» TESTO
☆ ☆ ☆ ☆ ☆

Agosto è anche tempo di riposo e di cultura; due aspetti della nostra vita spesso sacrificati alle esigenze del quotidiano e messi ancor più a dura prova nel periodo pandemico, in particolare per chi ha scelto di fronteggiare il Coronavirus anche professionalmente, unendo all’attività medica una costante opera di informazione e di difesa del diritto alla salute di tutte e tutti.

Vittorio Agnoletto ha seguito per noi il festival del cinema di Locarno e come avviene ormai da diversi anni, ci racconta le sue impressioni e le riflessioni che ne scaturiscono. I 9 articoli che da oggi seguiranno con cadenza giornaliera non sono dei testi di critica cinematografica, ma appunti, stimoli e pensieri che Vittorio condivide con i nostri lettori. Nelle prossime settimane alcuni di questi film usciranno in diverse città italiane che ospitano rassegne e festival. Buona lettura e …buona visione.

☆ ☆ ☆ ☆ ☆

» DATI DI ORIGINE

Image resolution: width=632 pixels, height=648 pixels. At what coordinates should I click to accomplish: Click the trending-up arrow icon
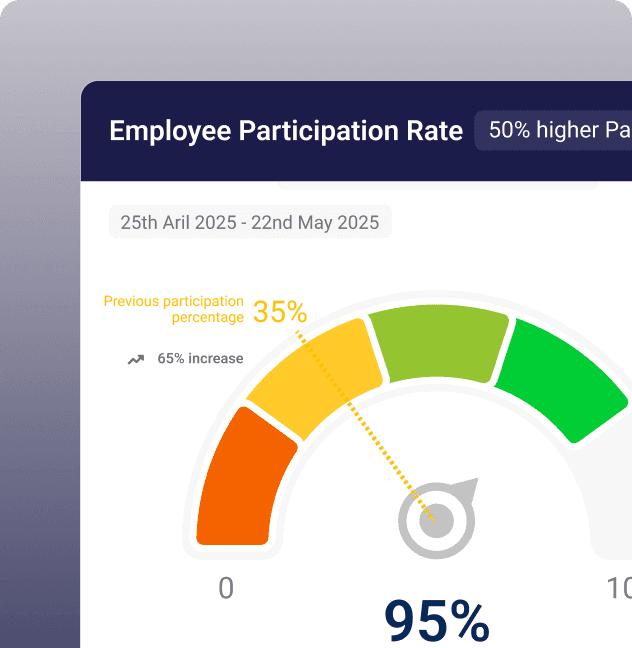pos(136,359)

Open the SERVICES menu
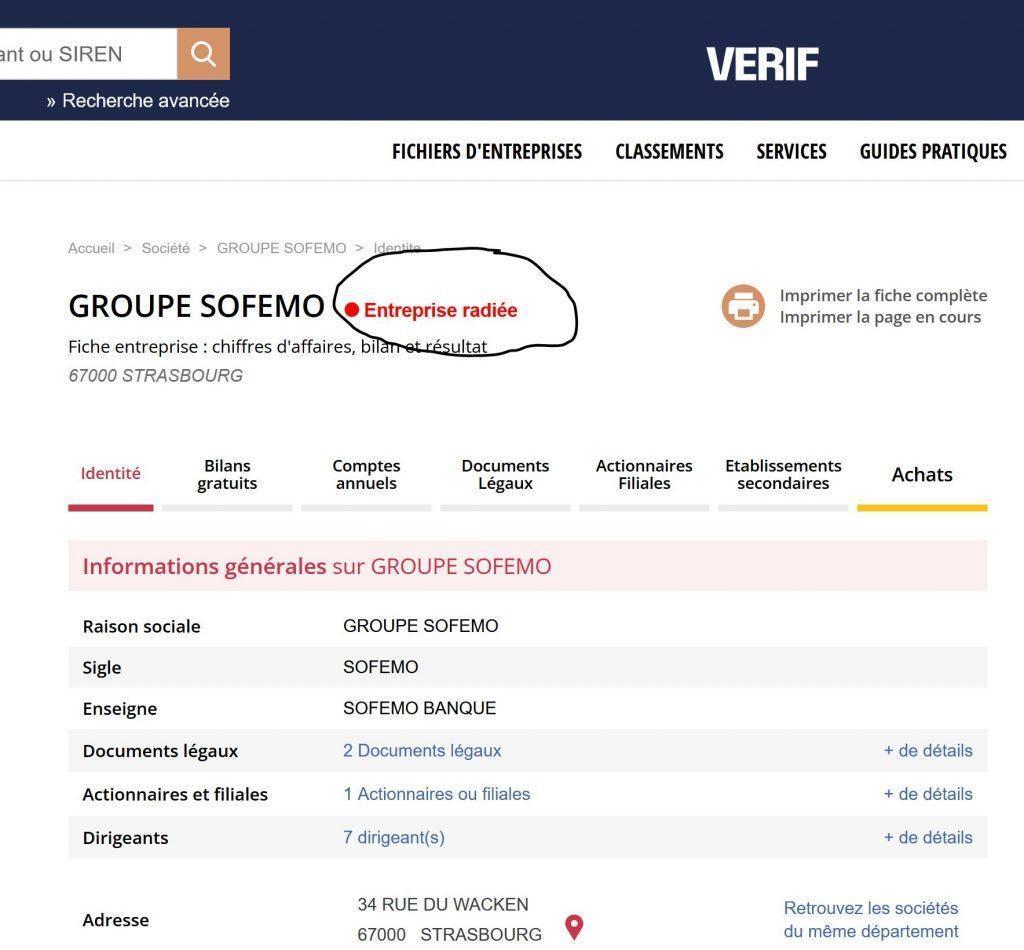pos(791,151)
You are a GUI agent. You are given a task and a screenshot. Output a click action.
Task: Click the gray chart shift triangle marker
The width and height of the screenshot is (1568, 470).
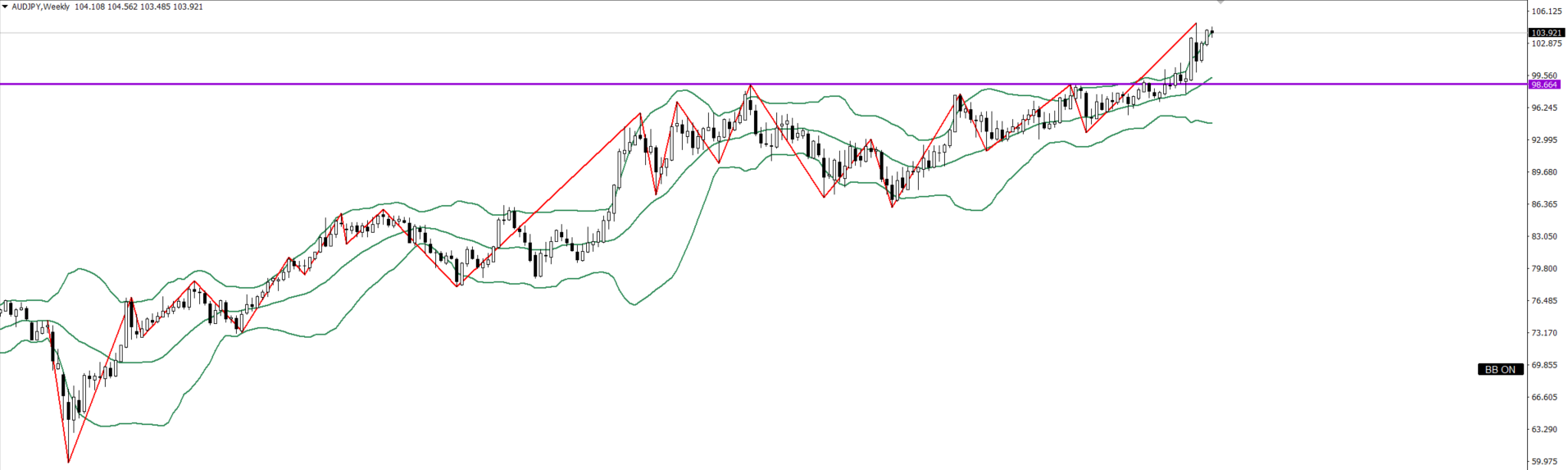pos(1220,3)
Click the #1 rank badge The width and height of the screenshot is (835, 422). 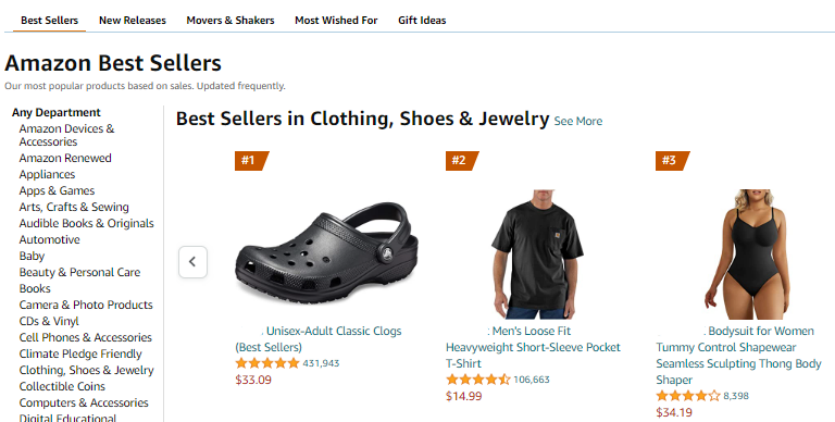(251, 160)
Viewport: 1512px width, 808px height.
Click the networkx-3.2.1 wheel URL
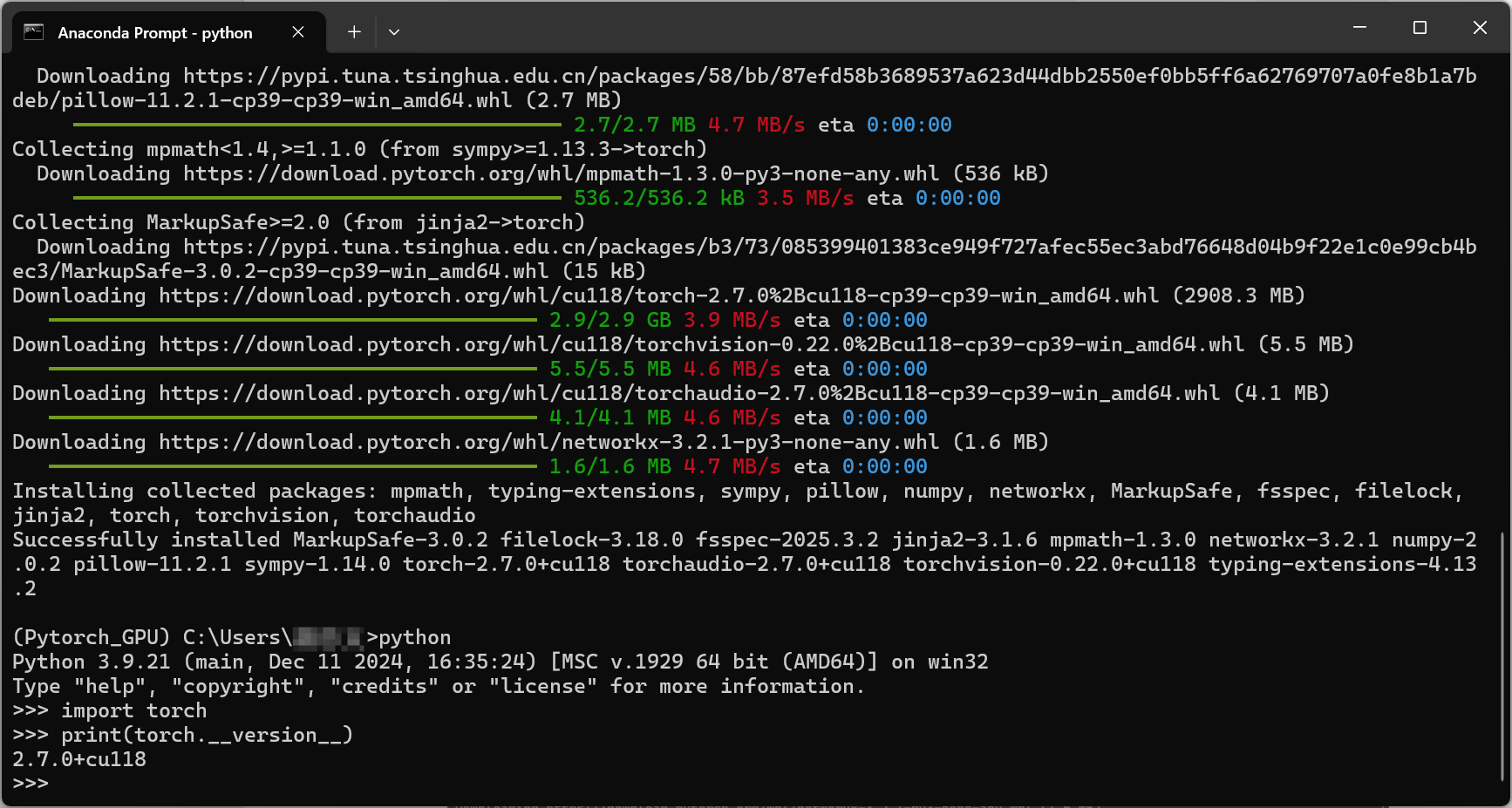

☆ ☆ ☆ ☆ ☆

» ATTIVITÀ RICHIESTE
1. Secondo il testo sul festival di Locarno, quanti articoli seguiranno con cadenza giornaliera?
2. Riproduci senza modifiche il passo del testo sul festival di Locarno che inizia con "Agosto è anche" e termina con "e …buona visione.".

» SOLUZIONI PER ATTIVITÀ
1. 9 articoli.

2.
Agosto è anche tempo di riposo e di cultura; due aspetti della nostra vita spesso sacrificati alle esigenze del quotidiano e messi ancor più a dura prova nel periodo pandemico, in particolare per chi ha scelto di fronteggiare il Coronavirus anche professionalmente, unendo all’attività medica una costante opera di informazione e di difesa del diritto alla salute di tutte e tutti.

Vittorio Agnoletto ha seguito per noi il festival del cinema di Locarno e come avviene ormai da diversi anni, ci racconta le sue impressioni e le riflessioni che ne scaturiscono. I 9 articoli che da oggi seguiranno con cadenza giornaliera non sono dei testi di critica cinematografica, ma appunti, stimoli e pensieri che Vittorio condivide con i nostri lettori. Nelle prossime settimane alcuni di questi film usciranno in diverse città italiane che ospitano rassegne e festival. Buona lettura e …buona visione.